There is still no sign of a deal to end the General Motors strike which has now entered a third week.

The latest proposal was rejected Monday by United Auto Workers union bargainers.

Nearly 50,000 union workers are on strike, halting production in the U.S. including at Arlington's own GM assembly plant.

The picket lines line East Abram Street, as Arlington's GM plant sits idle.

"A of people are supporting us because they understand: you don't work, you don't eat," GM worker Joshua Thompson said.

Union employees stand their ground despite the Texas heat.

"I'm trying to get used to the heat," Lawrence Rice said. "There's lots of it."

Rice transferred to Arlington from GM's flagship plant in Detroit.

He said he's getting to know his co-workers at a job he hasn't even been able to start.

"I was here for one week doing orientation and then we went on strike," he said with a chuckle. "It's been a little rough."

In the latest offer on Monday, GM offered a wage increase or lump sum payments in all four years of a proposed contract.

The offer was rejected by the UAW reportedly because it took money from other places to fund profit-sharing, and didn't give temporary workers a clear path toward a full-time position.

"[Temporary workers] work next to us. They're part of us. They sweat the same sweat," Rice said. "They still pay union dues, but they don't get hired. They don't get the benefits."

Some members said they just wanted a bigger share of the more than $30 billion in profits GM has made in the past five years.

"We've given up enough," Rice said. "How about they give up something? Or at least give us something back that they've taken from us."

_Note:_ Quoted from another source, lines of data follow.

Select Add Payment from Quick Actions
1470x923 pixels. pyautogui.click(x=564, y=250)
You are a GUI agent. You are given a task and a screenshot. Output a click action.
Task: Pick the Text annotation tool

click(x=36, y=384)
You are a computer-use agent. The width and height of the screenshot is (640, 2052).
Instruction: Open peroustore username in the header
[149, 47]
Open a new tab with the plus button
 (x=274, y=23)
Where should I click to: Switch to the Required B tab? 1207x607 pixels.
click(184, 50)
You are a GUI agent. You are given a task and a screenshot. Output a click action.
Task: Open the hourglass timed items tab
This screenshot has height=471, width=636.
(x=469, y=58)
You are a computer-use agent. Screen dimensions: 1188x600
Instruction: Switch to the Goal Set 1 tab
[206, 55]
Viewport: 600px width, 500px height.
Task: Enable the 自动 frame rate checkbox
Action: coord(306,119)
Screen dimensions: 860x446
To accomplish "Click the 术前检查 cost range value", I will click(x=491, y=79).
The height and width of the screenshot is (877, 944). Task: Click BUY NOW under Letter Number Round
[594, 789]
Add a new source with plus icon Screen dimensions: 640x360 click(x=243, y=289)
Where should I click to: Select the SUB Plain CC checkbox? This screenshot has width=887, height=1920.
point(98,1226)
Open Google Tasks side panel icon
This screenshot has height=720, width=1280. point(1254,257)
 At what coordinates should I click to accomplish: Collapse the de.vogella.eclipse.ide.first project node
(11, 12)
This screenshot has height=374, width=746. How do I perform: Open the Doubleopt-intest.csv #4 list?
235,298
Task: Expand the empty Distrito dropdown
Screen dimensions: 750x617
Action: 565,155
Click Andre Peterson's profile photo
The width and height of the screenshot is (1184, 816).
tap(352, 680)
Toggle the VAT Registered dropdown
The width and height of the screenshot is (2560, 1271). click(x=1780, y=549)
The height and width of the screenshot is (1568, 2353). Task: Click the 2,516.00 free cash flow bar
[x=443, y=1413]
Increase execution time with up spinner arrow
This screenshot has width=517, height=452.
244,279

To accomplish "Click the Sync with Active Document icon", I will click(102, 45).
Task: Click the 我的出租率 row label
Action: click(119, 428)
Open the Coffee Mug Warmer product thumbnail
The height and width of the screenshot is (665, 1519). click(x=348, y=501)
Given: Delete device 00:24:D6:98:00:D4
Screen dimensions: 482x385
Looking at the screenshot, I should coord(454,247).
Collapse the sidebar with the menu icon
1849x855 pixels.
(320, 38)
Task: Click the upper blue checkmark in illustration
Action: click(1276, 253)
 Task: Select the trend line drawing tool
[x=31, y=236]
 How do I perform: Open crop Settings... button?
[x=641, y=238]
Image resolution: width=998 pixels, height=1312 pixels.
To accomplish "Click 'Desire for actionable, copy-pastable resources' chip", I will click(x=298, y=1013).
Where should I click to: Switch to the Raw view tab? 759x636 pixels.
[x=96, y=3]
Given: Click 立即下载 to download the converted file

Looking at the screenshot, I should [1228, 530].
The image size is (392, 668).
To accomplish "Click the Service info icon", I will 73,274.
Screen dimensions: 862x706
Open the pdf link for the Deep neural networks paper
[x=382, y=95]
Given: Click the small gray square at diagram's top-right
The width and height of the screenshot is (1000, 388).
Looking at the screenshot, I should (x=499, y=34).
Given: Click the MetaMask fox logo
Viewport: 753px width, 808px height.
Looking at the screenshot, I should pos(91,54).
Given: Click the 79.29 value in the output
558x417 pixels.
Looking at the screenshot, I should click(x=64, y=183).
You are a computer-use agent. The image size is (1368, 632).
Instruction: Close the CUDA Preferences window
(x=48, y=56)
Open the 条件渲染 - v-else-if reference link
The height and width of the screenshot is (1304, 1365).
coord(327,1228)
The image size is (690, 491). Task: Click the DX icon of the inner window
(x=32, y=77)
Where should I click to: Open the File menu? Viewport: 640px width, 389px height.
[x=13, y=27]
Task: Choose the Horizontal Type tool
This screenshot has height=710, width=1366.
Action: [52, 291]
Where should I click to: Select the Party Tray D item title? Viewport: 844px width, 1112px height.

Thompson said he's been with the company for a decade and only recently moved to Arlington's plant from Tennessee.

He spent his first day on the picket line on Thursday.

"We definitely need our healthcare for sure. Healthcare is very important," he said.

However, Thompson called for both sides to find a middle ground and conceded there should be more realistic expectations when it comes to pay for new employees.

"It's like on a professional team," he said. "Tom Brady probably makes the most money. So if you're just coming in or if you've been in for a couple years, you're not going to make what Tom Brady makes. It takes time to get there. We have to understand that as a unit."

Rice is holding firm on his call for the fight to take as long as it needs to.

"I'll probably have to get a second job. That's OK for however long that we're out. I'm still in support of this," he said.

Union members earn $250 a week in strike pay while they're on the picket lines; about one-fifth of what they normally make.